1. Roots of a quadratic equation are real when discriminant is ______________
a) zero
b) greater than zero
c) less than zero
d) greater than or equal to zero
View Answer

Answer: d
Explanation: For a quadratic equation, ax2+bx+c = 0, discriminant is b2-4ac.
Roots are \(\frac{-b±\sqrt{b^2-4ac}}{2a}\). For real roots, radical must be non-negative i.e. discriminant should be greater than or equal to zero.
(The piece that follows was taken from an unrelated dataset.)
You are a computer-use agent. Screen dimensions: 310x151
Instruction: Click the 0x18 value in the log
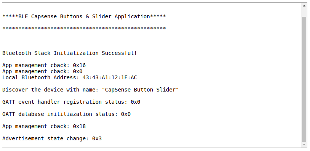point(79,126)
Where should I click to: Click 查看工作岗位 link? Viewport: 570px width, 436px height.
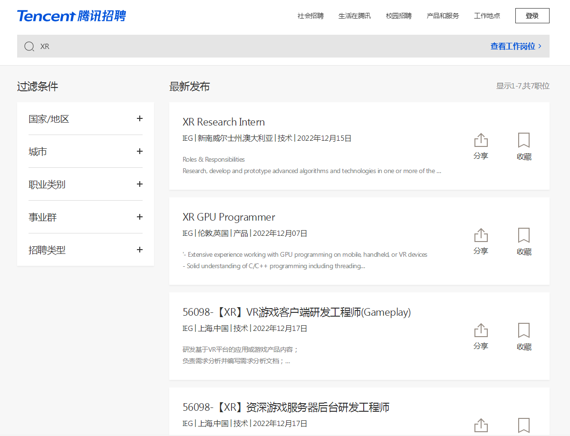coord(515,46)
2. Roots of a quadratic equation are imaginary when discriminant is ______________
a) zero
b) greater than zero
c) less than zero
d) greater than or equal to zero
View Answer

Answer: c
Explanation: For a quadratic equation, ax2+bx+c = 0, discriminant is b2-4ac.
Roots are \(\frac{-b±\sqrt{b^2-4ac}}{2a}\). For imaginary roots, radical is negative i.e. discriminant should be less than zero.

3. Solve x2+1 = 0.
a) x=1, -1
b) x=i, -i
c) x=-1
d) x=i
View Answer

Answer: b
Explanation: x2+1 = 0
=>x2 = -1 => x = ±\(\sqrt{-1}\) = ±i.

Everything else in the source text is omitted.